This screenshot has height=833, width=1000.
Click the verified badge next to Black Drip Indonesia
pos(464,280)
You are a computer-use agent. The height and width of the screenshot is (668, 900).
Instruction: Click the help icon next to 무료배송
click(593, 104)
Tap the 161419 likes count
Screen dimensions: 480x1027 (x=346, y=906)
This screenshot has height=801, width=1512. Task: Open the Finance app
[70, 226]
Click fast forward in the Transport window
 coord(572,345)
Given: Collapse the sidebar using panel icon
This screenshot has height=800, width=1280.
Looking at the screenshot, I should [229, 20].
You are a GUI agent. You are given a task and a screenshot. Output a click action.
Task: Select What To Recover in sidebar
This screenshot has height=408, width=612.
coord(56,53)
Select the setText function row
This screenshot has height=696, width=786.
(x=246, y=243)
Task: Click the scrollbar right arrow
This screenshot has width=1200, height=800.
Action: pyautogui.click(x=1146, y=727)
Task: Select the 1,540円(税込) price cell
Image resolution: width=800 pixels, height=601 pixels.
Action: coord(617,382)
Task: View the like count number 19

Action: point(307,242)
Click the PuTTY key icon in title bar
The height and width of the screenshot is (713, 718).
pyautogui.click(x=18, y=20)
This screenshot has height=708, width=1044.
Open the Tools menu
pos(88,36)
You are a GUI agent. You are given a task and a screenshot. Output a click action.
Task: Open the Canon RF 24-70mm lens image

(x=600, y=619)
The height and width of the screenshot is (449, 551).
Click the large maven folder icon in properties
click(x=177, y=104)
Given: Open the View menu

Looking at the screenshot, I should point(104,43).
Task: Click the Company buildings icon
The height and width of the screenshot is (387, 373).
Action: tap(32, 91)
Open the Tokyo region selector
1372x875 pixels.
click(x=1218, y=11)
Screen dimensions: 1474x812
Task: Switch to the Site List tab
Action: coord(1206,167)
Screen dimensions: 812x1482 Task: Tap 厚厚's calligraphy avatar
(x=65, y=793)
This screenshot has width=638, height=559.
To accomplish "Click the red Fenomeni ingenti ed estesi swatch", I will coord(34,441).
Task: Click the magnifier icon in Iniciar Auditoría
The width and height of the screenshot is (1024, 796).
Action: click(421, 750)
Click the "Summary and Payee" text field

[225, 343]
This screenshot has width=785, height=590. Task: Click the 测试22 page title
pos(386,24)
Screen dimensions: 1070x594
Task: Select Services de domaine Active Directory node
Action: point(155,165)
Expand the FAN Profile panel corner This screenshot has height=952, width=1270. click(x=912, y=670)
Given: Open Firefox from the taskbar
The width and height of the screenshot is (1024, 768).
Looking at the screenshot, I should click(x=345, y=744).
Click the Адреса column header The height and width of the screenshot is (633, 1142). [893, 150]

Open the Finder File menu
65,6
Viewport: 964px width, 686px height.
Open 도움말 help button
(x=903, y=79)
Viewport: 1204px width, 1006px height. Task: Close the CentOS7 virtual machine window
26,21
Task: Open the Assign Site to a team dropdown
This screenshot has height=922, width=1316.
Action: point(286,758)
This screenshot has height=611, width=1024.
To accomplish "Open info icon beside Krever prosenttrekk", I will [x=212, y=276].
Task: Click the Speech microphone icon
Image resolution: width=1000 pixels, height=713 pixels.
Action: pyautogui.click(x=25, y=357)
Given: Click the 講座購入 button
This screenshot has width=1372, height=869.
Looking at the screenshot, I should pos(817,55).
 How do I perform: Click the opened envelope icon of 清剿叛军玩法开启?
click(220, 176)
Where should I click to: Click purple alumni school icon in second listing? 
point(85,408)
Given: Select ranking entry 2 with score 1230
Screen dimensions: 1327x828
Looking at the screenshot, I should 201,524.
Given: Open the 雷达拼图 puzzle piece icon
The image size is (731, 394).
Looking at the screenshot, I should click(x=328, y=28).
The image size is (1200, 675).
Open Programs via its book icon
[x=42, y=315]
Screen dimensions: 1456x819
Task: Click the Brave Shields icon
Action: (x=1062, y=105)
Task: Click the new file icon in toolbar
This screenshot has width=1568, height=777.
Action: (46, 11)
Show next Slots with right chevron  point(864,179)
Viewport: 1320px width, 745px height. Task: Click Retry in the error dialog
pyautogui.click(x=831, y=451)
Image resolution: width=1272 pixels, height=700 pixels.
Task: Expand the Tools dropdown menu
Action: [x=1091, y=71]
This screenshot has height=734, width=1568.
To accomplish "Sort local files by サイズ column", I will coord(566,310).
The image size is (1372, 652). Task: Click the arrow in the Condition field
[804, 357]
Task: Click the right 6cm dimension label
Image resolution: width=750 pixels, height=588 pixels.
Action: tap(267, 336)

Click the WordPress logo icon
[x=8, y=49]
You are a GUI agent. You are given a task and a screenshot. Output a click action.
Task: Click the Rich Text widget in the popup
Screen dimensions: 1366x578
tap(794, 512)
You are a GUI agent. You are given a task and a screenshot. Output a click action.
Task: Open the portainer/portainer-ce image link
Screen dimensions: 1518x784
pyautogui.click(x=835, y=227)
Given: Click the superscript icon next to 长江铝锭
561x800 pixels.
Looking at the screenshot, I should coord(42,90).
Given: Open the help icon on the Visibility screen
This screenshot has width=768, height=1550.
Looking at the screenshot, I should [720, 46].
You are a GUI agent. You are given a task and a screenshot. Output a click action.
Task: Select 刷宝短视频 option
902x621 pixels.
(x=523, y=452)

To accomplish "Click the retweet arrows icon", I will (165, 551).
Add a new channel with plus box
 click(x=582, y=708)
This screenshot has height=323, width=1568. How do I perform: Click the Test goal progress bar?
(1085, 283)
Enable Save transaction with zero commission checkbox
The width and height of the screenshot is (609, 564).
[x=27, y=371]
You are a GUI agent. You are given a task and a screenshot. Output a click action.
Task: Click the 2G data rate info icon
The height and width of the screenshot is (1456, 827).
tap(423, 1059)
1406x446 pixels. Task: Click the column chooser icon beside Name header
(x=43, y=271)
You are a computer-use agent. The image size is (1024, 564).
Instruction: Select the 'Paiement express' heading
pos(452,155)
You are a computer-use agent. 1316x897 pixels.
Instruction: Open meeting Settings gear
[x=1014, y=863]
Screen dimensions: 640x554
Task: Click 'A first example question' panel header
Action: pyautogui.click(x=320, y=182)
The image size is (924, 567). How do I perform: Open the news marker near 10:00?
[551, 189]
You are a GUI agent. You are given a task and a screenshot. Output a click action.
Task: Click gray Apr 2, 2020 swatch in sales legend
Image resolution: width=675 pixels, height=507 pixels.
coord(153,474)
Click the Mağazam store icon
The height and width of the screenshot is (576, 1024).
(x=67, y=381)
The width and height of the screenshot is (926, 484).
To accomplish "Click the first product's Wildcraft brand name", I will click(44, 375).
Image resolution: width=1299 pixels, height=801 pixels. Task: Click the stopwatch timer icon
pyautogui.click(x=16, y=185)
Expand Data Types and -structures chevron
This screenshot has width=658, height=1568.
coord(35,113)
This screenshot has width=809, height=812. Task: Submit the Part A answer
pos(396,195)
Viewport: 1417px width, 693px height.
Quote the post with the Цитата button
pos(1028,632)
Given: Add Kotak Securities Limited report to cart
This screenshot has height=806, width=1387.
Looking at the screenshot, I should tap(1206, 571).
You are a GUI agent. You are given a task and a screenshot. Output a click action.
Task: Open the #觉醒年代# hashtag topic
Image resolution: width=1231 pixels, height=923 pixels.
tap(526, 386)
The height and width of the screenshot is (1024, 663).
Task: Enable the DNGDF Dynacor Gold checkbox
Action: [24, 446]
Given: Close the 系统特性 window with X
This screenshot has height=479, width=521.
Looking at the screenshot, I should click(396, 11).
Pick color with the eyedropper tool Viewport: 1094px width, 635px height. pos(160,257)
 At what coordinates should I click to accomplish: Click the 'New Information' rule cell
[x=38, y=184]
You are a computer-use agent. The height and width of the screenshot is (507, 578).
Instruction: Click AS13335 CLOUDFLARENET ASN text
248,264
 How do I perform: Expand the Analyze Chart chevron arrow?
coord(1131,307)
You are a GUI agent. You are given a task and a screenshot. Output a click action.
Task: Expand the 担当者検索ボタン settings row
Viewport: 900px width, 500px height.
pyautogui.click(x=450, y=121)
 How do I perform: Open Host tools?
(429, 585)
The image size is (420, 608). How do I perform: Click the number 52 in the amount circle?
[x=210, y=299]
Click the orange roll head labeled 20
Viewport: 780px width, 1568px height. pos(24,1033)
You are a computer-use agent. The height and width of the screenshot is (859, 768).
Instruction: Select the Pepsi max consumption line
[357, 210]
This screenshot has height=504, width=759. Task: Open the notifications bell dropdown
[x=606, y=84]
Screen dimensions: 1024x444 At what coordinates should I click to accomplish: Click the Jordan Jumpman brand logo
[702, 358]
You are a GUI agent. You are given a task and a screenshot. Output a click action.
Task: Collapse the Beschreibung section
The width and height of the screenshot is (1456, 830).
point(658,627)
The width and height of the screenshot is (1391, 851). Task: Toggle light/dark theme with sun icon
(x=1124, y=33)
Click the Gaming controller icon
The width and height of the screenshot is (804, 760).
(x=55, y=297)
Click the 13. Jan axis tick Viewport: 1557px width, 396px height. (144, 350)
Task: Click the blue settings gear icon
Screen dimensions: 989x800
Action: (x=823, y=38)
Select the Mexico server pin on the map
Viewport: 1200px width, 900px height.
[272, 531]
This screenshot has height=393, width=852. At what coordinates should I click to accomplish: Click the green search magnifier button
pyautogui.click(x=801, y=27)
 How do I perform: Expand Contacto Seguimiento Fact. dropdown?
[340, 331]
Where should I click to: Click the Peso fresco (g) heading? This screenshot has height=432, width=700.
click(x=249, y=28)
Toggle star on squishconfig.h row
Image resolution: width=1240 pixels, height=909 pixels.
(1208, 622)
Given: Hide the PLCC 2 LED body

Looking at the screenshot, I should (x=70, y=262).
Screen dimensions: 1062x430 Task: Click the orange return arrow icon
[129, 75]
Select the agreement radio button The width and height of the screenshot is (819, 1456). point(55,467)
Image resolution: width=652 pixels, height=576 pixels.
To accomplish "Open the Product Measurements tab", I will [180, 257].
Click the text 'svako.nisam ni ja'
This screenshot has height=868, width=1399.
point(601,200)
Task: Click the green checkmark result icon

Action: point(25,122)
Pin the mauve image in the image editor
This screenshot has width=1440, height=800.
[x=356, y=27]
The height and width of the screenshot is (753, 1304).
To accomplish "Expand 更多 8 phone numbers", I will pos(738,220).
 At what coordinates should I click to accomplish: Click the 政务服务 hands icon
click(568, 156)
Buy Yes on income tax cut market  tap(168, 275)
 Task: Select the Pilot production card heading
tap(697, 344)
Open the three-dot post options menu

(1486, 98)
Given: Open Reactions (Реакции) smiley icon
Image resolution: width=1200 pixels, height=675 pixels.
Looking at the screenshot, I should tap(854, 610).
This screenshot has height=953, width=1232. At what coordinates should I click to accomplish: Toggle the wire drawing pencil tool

WHAT IS EXPECTED:
Among the entries above, find every line holding "Collapse" and copy it.

RESULT BELOW:
Given: Collapse the sidebar using panel icon
Task: Collapse the Beschreibung section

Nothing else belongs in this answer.